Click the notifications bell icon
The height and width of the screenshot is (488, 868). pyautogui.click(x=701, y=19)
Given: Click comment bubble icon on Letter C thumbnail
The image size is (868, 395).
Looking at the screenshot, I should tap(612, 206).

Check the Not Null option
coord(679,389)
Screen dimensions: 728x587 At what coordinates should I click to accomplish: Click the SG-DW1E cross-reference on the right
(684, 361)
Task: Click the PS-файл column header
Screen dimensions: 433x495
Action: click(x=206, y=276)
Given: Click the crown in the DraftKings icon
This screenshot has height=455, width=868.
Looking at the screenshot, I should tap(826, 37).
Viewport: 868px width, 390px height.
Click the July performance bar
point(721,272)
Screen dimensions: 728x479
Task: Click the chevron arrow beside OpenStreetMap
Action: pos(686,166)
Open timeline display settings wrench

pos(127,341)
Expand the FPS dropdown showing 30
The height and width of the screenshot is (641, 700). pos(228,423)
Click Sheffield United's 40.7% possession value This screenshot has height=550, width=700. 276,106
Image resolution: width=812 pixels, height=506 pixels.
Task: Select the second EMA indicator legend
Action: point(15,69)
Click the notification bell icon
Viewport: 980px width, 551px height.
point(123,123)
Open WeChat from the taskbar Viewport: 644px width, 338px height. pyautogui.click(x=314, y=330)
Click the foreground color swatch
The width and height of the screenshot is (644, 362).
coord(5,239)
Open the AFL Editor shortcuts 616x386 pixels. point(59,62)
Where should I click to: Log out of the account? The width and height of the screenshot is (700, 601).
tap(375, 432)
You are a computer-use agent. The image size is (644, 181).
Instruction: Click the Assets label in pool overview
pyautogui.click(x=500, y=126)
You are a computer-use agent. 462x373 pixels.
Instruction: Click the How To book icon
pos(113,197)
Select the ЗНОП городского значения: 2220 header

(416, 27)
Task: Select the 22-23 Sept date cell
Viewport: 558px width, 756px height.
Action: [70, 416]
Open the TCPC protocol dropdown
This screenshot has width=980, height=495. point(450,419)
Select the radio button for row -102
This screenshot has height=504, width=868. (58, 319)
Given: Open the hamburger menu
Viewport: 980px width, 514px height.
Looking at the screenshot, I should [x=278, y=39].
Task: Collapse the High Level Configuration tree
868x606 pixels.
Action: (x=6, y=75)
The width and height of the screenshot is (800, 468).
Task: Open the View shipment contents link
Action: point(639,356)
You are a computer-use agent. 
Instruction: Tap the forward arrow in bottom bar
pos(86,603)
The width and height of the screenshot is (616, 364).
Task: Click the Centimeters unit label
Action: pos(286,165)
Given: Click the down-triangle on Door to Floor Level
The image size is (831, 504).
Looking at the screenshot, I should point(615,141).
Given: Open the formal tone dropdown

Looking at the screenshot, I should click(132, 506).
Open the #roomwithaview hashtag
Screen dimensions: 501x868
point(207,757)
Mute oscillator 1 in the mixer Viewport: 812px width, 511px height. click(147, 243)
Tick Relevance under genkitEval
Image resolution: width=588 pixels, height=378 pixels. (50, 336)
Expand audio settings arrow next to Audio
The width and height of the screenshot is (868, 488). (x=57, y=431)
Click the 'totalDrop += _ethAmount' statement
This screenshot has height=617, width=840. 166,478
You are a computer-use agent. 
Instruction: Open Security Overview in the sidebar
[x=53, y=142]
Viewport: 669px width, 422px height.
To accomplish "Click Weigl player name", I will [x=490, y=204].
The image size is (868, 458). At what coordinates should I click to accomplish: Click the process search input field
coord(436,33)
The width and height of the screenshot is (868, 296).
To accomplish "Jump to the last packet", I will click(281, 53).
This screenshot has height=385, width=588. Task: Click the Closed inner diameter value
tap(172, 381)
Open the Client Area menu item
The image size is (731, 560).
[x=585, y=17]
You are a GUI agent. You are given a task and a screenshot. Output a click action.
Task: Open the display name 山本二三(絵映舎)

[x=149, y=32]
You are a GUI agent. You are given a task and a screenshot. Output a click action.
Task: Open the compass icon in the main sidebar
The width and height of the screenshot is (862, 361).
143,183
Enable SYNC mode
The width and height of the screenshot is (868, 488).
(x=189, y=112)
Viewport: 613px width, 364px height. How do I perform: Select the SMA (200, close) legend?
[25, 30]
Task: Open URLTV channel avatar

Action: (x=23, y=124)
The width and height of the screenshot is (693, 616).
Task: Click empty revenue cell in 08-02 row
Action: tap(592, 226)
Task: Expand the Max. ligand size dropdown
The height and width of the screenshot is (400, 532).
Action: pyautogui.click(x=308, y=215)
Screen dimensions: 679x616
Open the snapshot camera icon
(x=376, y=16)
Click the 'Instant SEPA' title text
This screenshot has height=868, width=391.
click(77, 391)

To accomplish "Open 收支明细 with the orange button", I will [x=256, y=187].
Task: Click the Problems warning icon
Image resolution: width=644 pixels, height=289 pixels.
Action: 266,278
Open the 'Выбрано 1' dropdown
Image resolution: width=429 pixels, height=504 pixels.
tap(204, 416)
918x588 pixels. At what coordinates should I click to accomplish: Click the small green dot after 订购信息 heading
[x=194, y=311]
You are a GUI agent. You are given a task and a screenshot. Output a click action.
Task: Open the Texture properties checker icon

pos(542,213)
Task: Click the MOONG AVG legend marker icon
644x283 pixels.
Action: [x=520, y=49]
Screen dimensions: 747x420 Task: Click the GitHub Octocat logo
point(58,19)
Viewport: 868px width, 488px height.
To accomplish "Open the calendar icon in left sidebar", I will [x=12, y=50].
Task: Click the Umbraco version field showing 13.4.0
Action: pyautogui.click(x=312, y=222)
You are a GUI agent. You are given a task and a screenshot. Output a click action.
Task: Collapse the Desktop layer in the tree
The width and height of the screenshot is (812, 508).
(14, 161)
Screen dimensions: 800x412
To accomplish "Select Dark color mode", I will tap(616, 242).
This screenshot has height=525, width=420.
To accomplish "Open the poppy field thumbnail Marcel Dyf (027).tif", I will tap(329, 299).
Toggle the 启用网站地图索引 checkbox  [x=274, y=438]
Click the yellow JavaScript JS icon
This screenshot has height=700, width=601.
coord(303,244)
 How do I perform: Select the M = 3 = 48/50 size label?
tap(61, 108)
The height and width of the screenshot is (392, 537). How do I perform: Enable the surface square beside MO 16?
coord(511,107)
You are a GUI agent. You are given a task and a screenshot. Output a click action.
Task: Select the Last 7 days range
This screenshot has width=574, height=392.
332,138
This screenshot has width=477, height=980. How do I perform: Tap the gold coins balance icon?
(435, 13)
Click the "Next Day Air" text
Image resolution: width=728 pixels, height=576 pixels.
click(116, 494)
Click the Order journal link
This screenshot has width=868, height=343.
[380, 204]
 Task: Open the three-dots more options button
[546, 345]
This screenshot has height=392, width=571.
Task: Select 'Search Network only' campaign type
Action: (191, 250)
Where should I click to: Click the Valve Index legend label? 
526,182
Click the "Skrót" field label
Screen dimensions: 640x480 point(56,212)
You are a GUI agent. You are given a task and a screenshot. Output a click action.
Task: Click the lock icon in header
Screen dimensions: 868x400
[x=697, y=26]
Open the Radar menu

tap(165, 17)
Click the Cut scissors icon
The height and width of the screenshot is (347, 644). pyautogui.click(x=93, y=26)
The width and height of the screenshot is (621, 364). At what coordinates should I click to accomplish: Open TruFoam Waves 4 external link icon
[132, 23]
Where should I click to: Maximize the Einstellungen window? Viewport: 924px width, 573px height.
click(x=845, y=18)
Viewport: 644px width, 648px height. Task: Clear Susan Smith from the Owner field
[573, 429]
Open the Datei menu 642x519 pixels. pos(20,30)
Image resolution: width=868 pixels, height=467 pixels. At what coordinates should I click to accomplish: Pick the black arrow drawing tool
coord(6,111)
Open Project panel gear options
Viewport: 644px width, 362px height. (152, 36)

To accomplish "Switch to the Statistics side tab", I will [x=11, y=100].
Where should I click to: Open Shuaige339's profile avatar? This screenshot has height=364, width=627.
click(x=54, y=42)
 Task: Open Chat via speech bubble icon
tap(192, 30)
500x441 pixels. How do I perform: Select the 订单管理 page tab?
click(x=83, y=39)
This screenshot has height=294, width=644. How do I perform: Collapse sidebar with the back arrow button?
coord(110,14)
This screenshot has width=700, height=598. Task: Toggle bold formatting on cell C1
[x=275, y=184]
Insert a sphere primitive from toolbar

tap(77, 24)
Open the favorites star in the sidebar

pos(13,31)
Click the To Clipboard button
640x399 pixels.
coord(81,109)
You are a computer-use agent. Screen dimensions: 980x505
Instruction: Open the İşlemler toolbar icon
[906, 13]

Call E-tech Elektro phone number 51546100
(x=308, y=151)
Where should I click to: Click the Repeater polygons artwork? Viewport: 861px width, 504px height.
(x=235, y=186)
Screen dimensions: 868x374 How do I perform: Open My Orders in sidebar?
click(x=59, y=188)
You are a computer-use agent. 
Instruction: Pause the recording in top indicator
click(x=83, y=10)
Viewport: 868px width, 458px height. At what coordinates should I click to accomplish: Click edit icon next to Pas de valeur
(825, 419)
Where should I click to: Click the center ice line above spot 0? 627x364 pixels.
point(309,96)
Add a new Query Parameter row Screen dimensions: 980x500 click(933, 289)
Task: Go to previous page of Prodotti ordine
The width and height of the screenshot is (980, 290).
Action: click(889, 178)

------------------------------

TASK DIRECTIONS:
Find where the line with "Task: Click the Problems warning icon" sits in the material above, then copy exactly from it through the line with "Click the yellow JavaScript JS icon". Add no other line.

THE COMPLETED TASK:
Task: Click the Problems warning icon
Image resolution: width=644 pixels, height=289 pixels.
Action: 266,278
Open the 'Выбрано 1' dropdown
Image resolution: width=429 pixels, height=504 pixels.
tap(204, 416)
918x588 pixels. At what coordinates should I click to accomplish: Click the small green dot after 订购信息 heading
[x=194, y=311]
You are a GUI agent. You are given a task and a screenshot. Output a click action.
Task: Open the Texture properties checker icon

pos(542,213)
Task: Click the MOONG AVG legend marker icon
644x283 pixels.
Action: [x=520, y=49]
Screen dimensions: 747x420 Task: Click the GitHub Octocat logo
point(58,19)
Viewport: 868px width, 488px height.
To accomplish "Open the calendar icon in left sidebar", I will [x=12, y=50].
Task: Click the Umbraco version field showing 13.4.0
Action: pyautogui.click(x=312, y=222)
You are a GUI agent. You are given a task and a screenshot. Output a click action.
Task: Collapse the Desktop layer in the tree
The width and height of the screenshot is (812, 508).
(14, 161)
Screen dimensions: 800x412
To accomplish "Select Dark color mode", I will tap(616, 242).
This screenshot has height=525, width=420.
To accomplish "Open the poppy field thumbnail Marcel Dyf (027).tif", I will tap(329, 299).
Toggle the 启用网站地图索引 checkbox  [x=274, y=438]
Click the yellow JavaScript JS icon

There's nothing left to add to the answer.